The team president, former agent Leon Rose, hired his old friends and clients Tom Thibodeau and Rick Brunson as coaches and prioritized the signing of his former clients Jalen Brunson and Karl-Anthony Towns, both of whom were part of the All-NBA teams this season, as cornerstones.
The Knicks have just had their best consecutive seasons in a quarter of a century, which adds more support to Turner’s thesis.
“The whole is better than the sum of its parts with the Pacers, which I think is the sign of a good team,” said Thunder coach Mark Daigneault. “They play the same way in January as they do in May. They play the same way with a 20-point lead as they do with a 20-point deficit. They have incredible integrity in the way they do things.”
Circle of friendship, a game without emotions, integrity: these are not exactly common principles that usually describe teams that reach the Finals, much less those that win. “When people see this” – Jordan said about his personal creed during the defining scene in “The Last Dance” – “they’re going to say, ‘Well, he wasn’t really a good guy. He was a tyrant.’ Well, that’s for you, because you never won anything. “That’s how I am, that’s how I played the game. That was my mentality. If you don’t want to play that way, don’t play that way.” The Pacers have some edge. Their star Tyrese Haliburton is becoming one of the league’s most established trolls. Some players, including Haliburton, showed up to the Game 6 elimination situation against the Knicks dressed in black in mourning. Haliburton even responded to Knicks superfan, actor Ben Stiller, on X after the series-clinching victory.Despite the taunts and the responses, it’s not the way they play. They could be killers at key moments and play with abandon, but Turner’s characterization of what the team embodies is accurate.

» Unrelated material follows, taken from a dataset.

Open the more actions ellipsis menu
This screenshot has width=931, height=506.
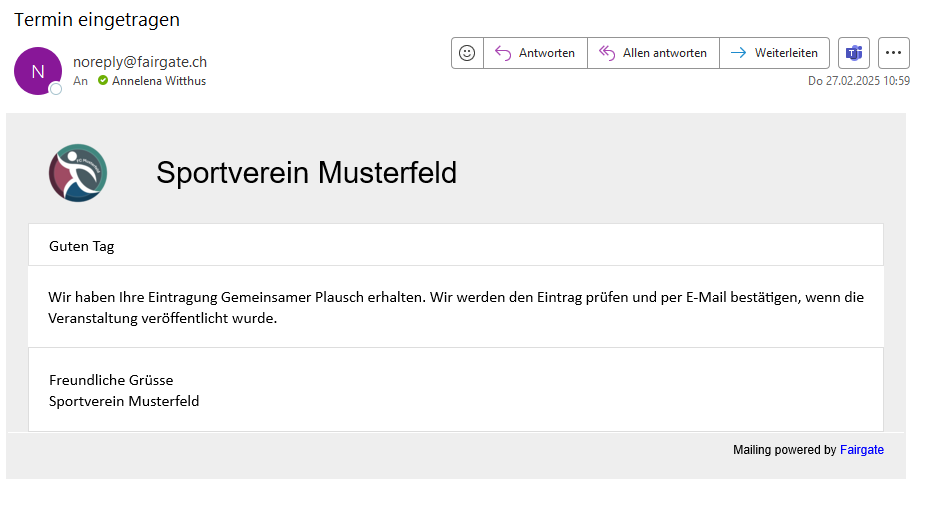coord(893,53)
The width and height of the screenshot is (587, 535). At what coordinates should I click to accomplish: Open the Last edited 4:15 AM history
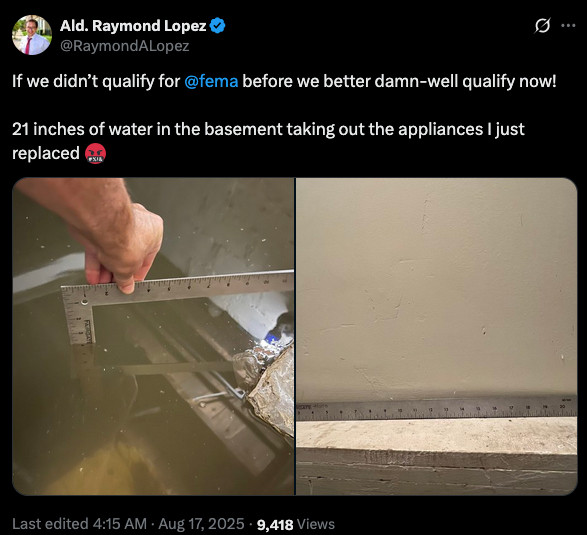click(x=79, y=524)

The Thunder, for their part, have built their own culture, which stems from the same ideal. One of their defining traditions, often led by SGA, is to always do group interviews on the court after the game.
Earlier this season, Daigneault said that when the Thunder “have the angel and the devil on their shoulder, we go with the angel.”

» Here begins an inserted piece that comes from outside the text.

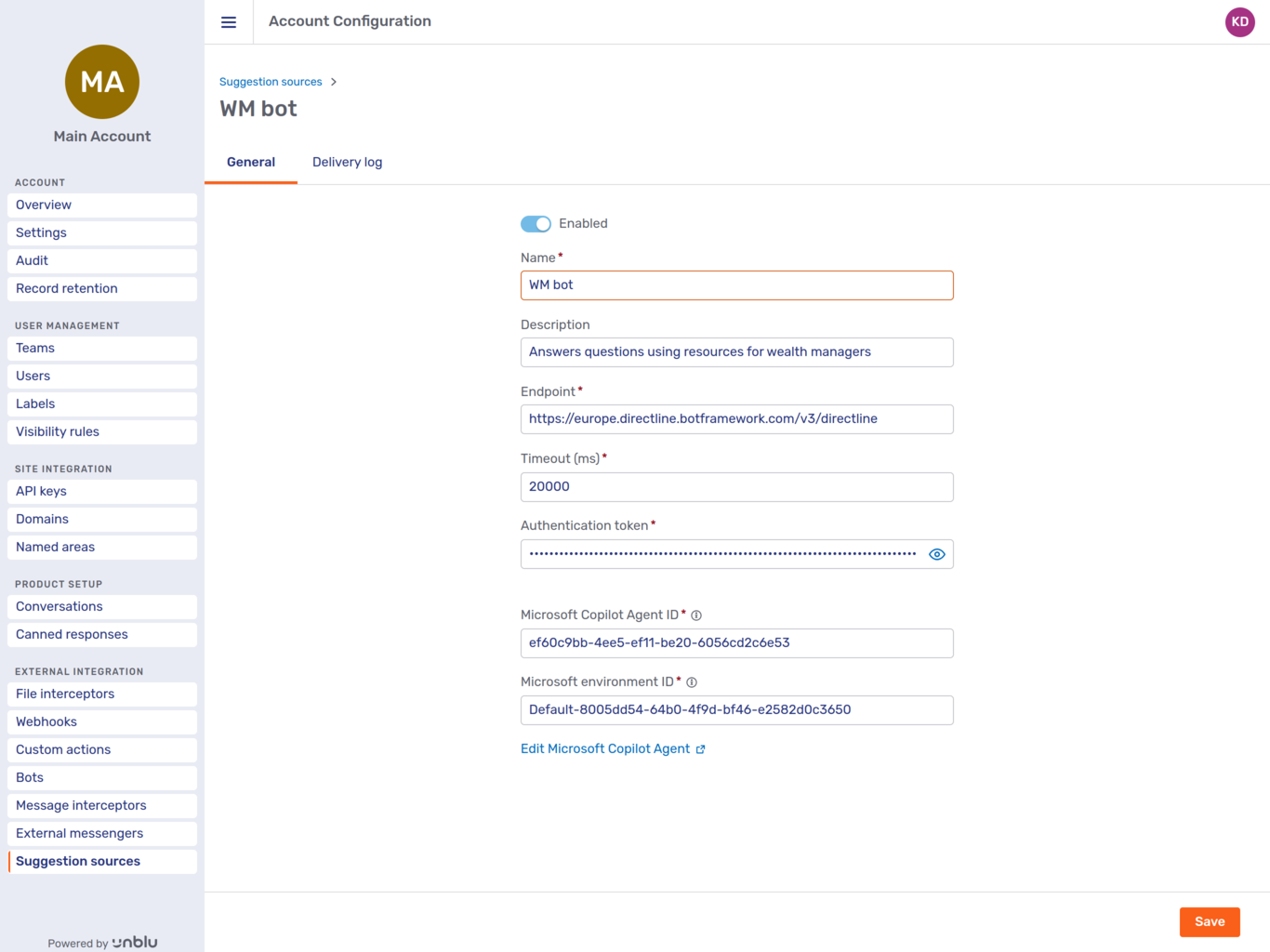This screenshot has height=952, width=1270.
Task: Select Bots under External Integration
Action: point(29,777)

For the most part, they follow the leadership of their MVP, who is committed to keeping his emotions under control and supporting his teammates.
“We’ve been as close as you can be on a basketball team, the guys are connected at the hip wherever we go,” Gilgeous-Alexander said. “We do everything together on and off the court. Above all, we prioritize winning and enjoying each other’s company. I think it’s happened organically that way.”

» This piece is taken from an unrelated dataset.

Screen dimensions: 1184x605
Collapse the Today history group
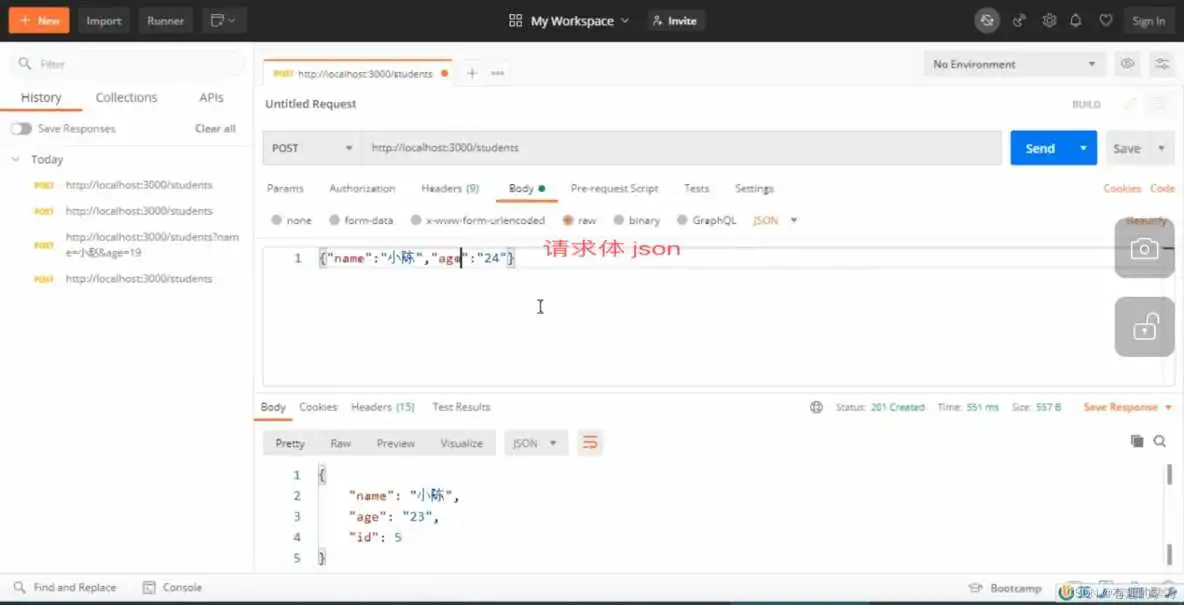click(x=16, y=160)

Add “organic” to the buzzwords of this series. By the way, in his year at Kentucky, Gilgeous-Alexander focused his studies on agriculture. The 2025 NBA Finals: Lego, farms, and friendship. Just another topic to work on for the future documentary.At the very least, this championship series brings a breath of fresh air to the NBA landscape. These teams operate and feel a bit different from the recent champions of this era, where proving critics wrong and overcoming difficulties has defined teams like the Boston Celtics and the Golden State Warriors.
The game and the domain are equally intense, but the personalities surrounding them are different. And those involved are fully aware. “It’s something you don’t take for granted,” Gilgeous-Alexander said. “You never know how many times you get to play for a team like this.”